I'd love to have skiis for the girls to explore, but realistically, they can't possibly be worth the expense. I'd gotten my own set used at a spring clearance sale from a little ski shop a few miles from our home in Ithaca; they have been absolutely wonderful, and yet if there had been any risk of me outgrowing them the purchase would have been wasted. I am currently craving a really good bike trailer or trail-a-bike, so we can tackle the Pittsburgh to DC trail with the girls as a family vacation, but I resist, thinking how short the time will be before Hazel is biking on her own and the equipment would be obsolete.

For what ultimately became 4 years, Ser and I solved the problem of double-vs-single stroller purchases by taking advantage of her sons' staggered ages with my daughters. When she had her first child, I had my second, and so she bought a double stroller for me to use, and I gave her my old single. By the time she had her second child, my first could bike alongside me running, so she got her stroller back and I got mine back, and we continued running together until our family moved away. Just as I realized that I no longer needed a running stroller, her eldest outgrew the patience to ride, and she now has both strollers, and I get the pleasure of a spacious shed for the family bikes.

I clearly need to find a child-equipment cooperative, where I can find skiis and trail-a-bikes and bike trailers, and where I can feel good about taking my own purchases when my daughters outgrow them. In the meanwhile, I have to sneak in skiing time alone, and plot ahead to when bike season starts again for me, and the girls.

5 comments:

Anonymous said...

Probably deeper than you meant for it to be, in three ways:

1. This is a vivid demonstration of how one's sense of personal space and environment is relative to the source of his/her mobility.

2. You have a good case study in inter-generational optimization, which is in fact one of the frontiers of economic theory.

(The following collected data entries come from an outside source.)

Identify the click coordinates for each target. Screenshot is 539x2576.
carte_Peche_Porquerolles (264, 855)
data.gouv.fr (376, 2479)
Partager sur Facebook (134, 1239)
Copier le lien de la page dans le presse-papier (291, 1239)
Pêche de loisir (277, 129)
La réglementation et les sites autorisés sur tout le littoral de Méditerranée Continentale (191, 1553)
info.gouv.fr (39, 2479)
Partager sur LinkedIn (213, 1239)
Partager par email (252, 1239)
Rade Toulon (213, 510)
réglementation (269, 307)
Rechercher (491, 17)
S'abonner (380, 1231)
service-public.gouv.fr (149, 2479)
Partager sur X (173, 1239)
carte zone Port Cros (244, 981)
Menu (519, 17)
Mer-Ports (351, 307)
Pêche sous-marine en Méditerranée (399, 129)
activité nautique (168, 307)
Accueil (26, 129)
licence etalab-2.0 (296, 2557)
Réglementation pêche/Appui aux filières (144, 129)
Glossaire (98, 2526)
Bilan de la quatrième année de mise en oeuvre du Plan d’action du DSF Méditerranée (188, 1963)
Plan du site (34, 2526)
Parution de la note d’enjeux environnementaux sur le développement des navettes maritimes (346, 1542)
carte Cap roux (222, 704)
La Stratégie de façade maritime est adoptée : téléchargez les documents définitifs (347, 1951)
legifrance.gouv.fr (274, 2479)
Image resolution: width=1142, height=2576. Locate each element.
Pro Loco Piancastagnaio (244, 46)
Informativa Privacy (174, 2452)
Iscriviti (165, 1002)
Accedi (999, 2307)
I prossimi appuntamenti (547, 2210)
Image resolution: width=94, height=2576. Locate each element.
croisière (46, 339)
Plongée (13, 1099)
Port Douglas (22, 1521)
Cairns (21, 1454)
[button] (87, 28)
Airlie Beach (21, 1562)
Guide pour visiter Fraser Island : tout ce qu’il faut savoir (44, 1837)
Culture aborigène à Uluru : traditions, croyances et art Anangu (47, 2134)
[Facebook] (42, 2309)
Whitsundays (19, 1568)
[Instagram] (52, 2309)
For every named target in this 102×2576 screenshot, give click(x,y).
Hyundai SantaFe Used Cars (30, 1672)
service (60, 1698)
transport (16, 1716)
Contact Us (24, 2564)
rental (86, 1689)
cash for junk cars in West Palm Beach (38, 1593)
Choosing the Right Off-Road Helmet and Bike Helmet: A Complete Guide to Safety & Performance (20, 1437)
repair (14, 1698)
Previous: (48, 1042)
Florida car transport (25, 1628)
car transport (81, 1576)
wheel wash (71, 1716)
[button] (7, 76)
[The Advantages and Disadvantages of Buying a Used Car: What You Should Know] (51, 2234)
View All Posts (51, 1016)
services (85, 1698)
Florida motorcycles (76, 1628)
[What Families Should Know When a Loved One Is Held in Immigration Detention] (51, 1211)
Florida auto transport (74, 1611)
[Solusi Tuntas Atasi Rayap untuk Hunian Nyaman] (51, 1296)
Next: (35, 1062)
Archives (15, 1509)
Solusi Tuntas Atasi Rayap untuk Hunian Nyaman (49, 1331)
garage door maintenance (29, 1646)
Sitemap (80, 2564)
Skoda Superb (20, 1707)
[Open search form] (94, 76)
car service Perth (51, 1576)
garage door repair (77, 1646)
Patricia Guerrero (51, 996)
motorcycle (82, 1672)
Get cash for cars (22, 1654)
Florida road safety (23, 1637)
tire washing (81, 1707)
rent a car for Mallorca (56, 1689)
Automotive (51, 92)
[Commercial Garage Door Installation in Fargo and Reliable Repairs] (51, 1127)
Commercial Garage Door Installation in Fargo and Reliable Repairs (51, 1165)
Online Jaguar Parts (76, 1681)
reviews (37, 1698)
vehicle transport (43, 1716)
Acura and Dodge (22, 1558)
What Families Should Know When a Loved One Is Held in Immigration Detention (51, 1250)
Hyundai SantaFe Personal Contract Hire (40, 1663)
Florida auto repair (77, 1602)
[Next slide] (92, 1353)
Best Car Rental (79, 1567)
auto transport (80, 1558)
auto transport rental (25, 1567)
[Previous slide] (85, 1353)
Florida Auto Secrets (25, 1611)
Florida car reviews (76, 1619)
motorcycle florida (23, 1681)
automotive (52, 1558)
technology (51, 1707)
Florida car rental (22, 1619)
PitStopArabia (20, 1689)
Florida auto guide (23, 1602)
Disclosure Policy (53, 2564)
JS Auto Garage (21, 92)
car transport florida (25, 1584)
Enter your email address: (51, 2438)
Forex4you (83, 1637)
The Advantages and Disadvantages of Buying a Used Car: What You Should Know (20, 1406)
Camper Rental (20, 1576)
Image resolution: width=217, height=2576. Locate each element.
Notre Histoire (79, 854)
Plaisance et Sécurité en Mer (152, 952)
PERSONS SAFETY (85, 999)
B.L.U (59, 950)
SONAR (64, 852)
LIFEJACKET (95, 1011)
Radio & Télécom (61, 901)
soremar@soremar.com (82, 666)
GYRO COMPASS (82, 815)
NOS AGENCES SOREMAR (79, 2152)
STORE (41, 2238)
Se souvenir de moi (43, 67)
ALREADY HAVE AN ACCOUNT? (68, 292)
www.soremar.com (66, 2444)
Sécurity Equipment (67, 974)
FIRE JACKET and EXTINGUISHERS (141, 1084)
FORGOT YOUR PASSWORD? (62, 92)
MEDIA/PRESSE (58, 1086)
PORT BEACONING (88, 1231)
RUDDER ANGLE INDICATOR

3. In this context, you show, especially and specifically, how a life-cycle of consumption (age related obsolescence) governs household capital accumulation.

Nancy Gift said...

Thanks Dad!
:) N

Ser said...

I was wondering who in the heck anonymous was!

My comment, of course, was going to be nearly as scholarly: I still use both strollers. Although Luke is 5.5, and people give me funny looks when Luke is riding in the double jogger, they are looking at me from their CARS, and my thought is, "Hey, at least someone in this equation is getting some exercise!"

marji said...

I have been living with your recent post, thinking about all our stuff and how to move forward without acquiring new stuff. I always admired the sharing between you and Ser. Thanks, too, for the link to my blog and the Garden Rant, which I am loving.

Nancy Gift said...

Thanks Ser and Marji! Ser - anonymous really is my dad. He's an economics professor. :) Welcome to my childhood!